◆ Work to complete: Reproduce the part of the listing that opens with the line containing "This screenshot has" and closes with the line containing "(414, 435).", requests included, adjusting every coordinate in the answers by -104. Leave the pictures out.

◆ Records:

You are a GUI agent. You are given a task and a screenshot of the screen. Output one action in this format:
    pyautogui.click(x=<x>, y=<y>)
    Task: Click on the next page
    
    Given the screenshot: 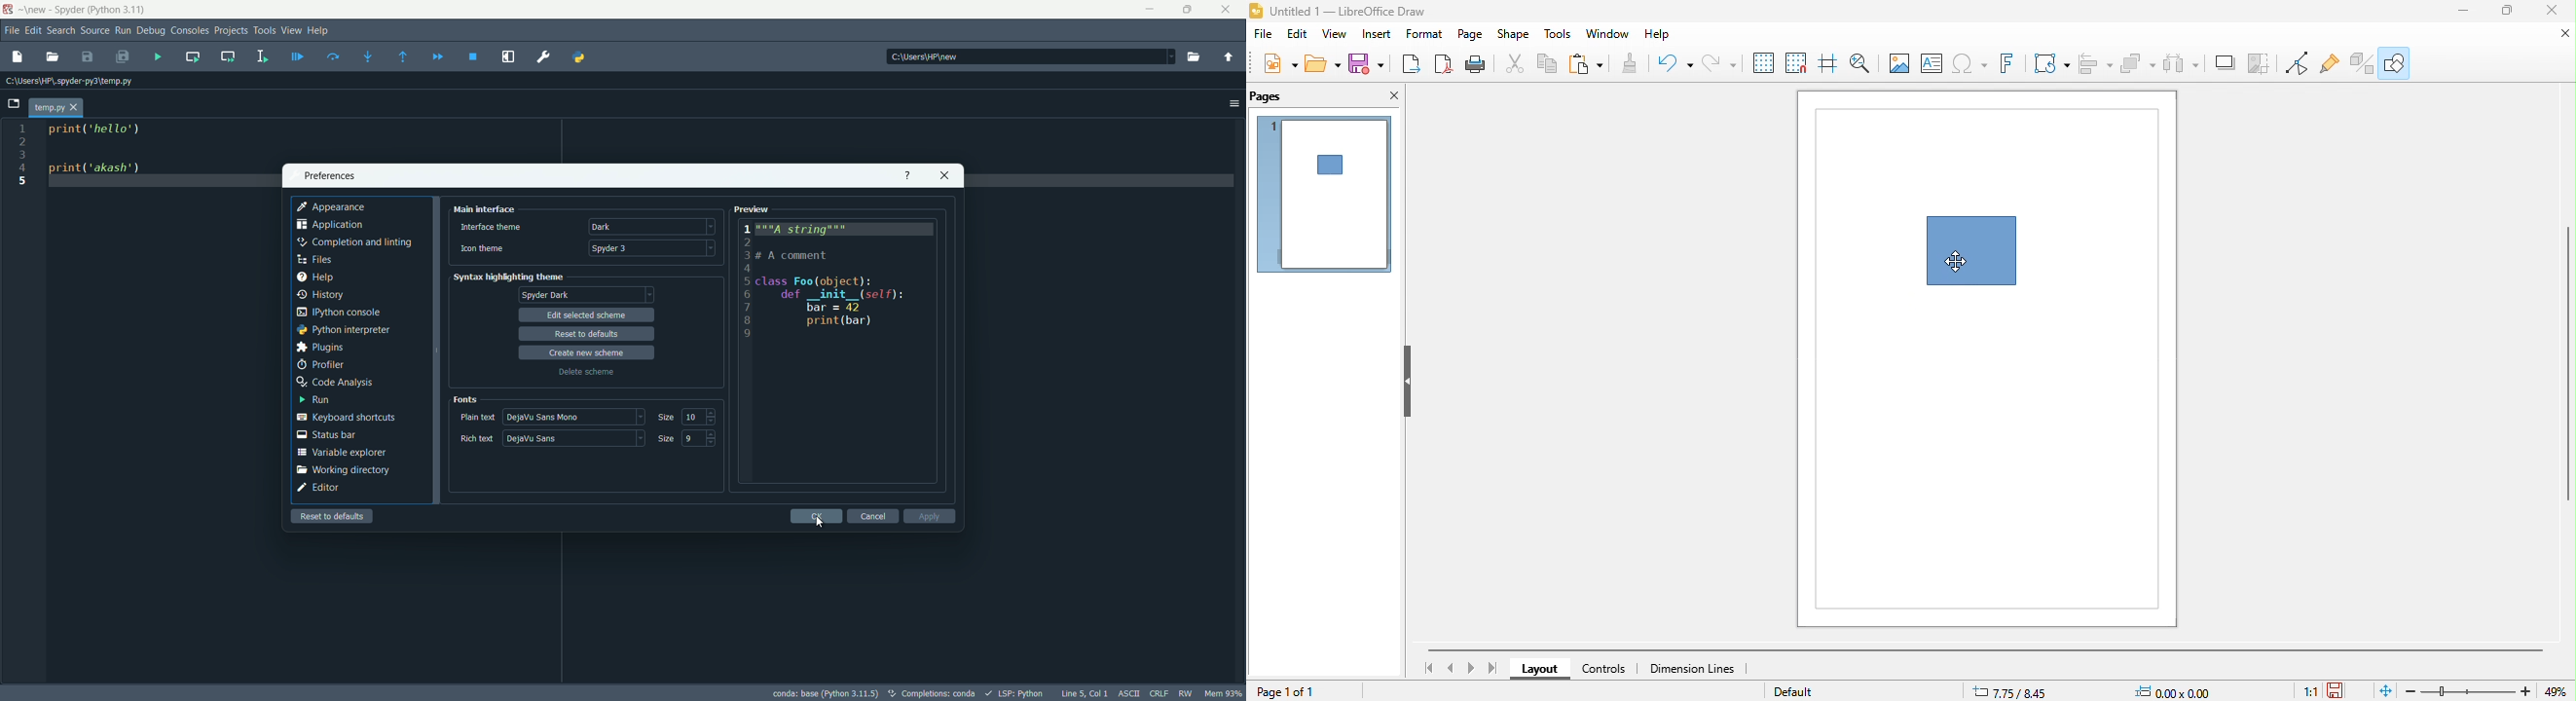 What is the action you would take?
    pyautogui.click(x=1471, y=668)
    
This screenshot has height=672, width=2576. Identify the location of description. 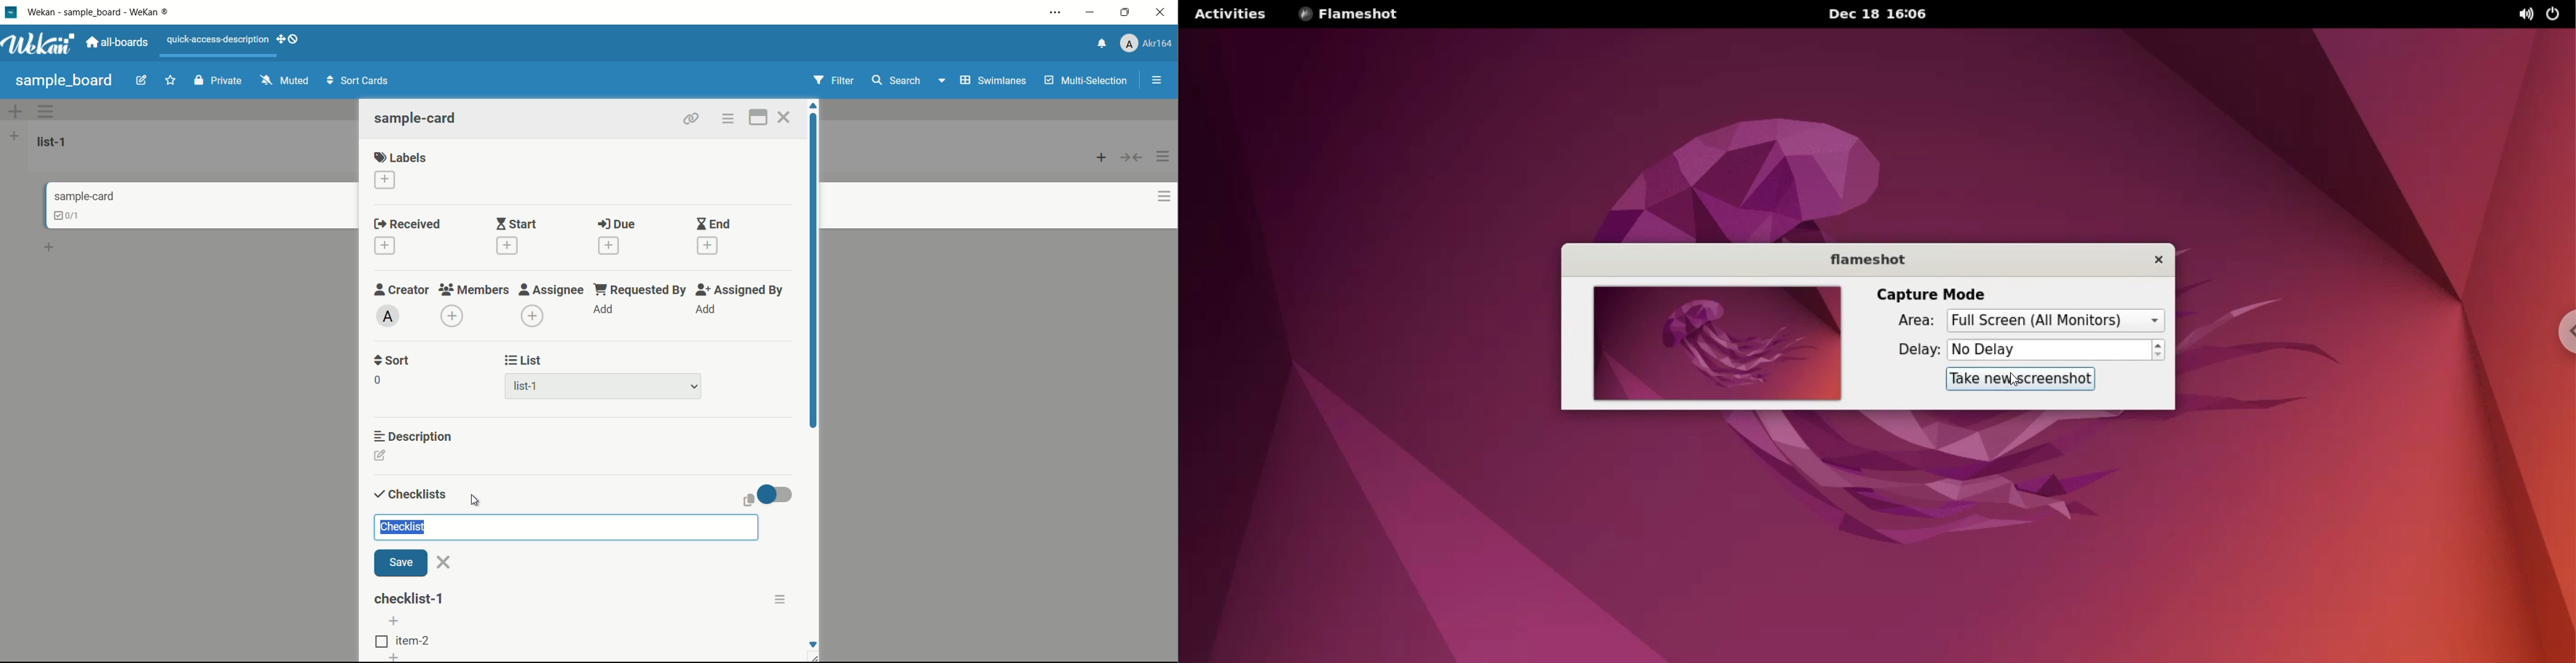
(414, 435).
* * *
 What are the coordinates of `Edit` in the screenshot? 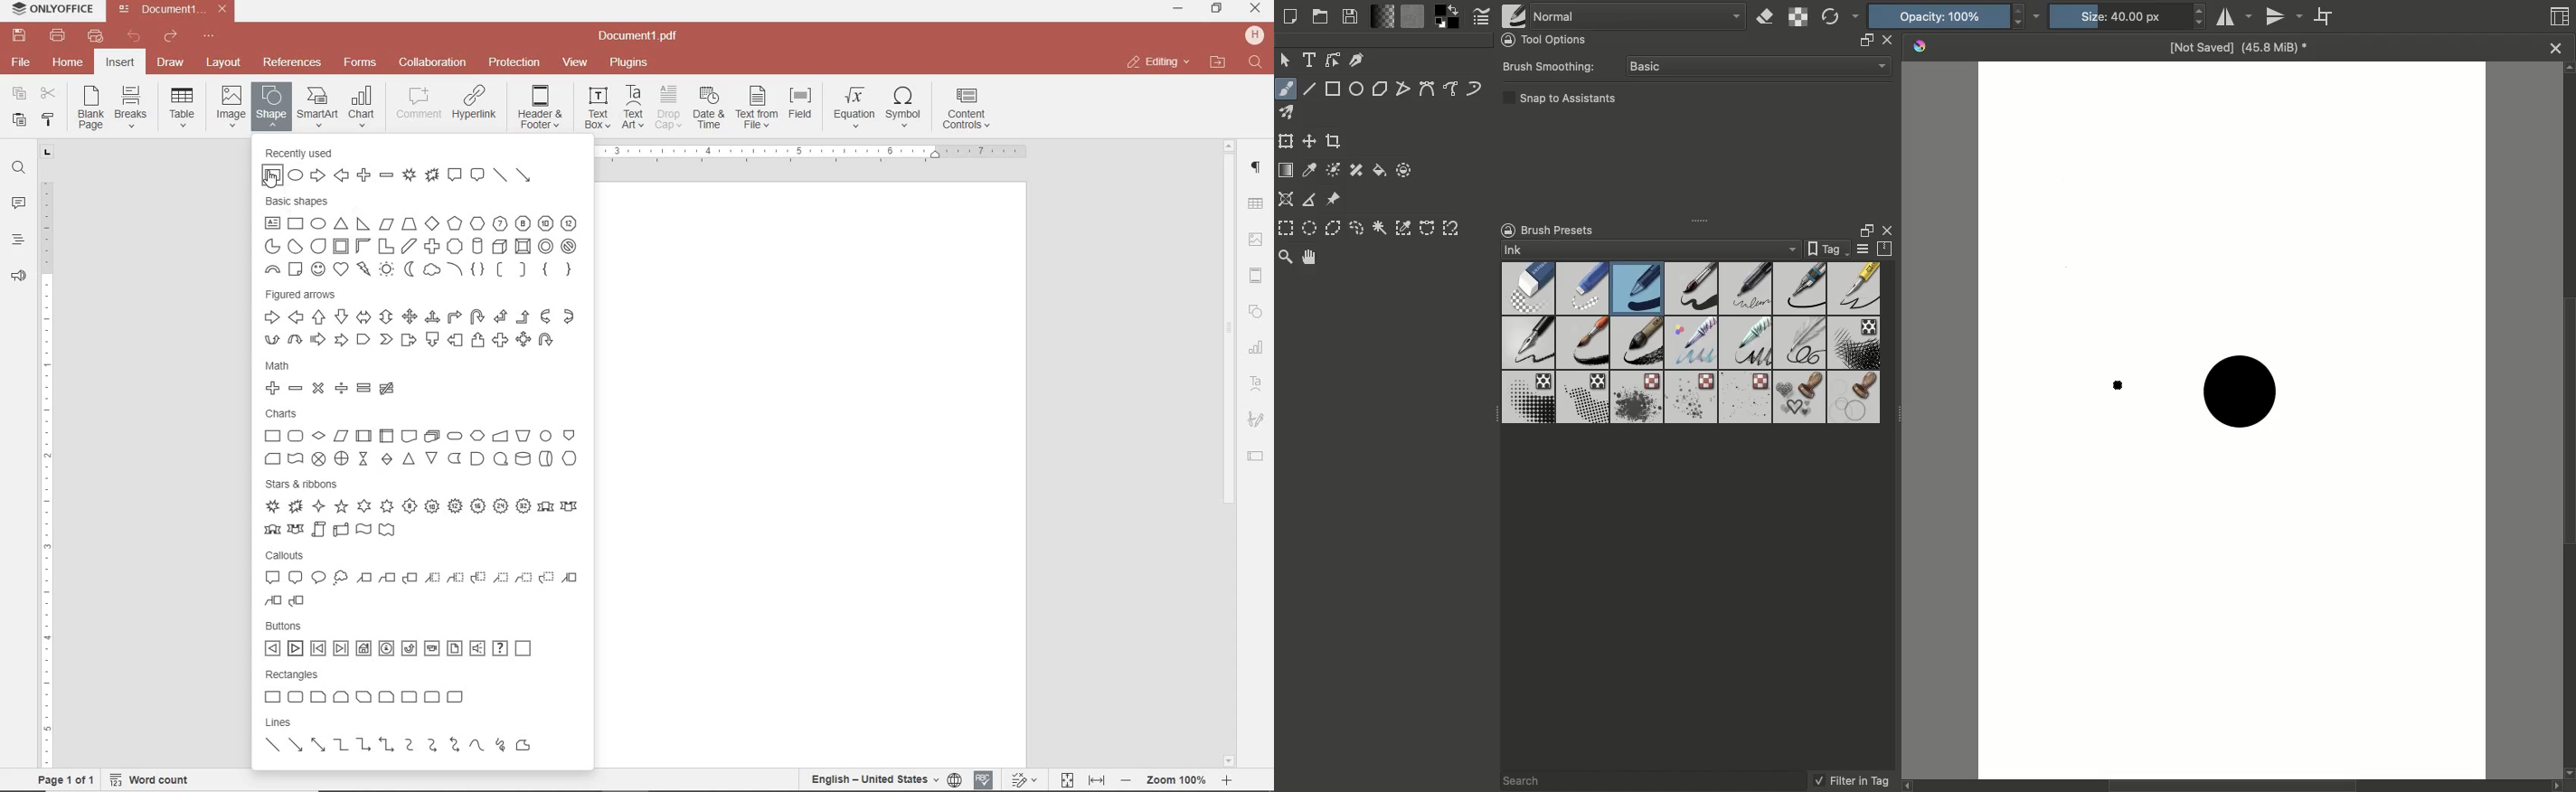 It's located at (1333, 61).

◆ Solution to this problem:
This screenshot has height=672, width=2576. Identify the location of description. 
(310, 331).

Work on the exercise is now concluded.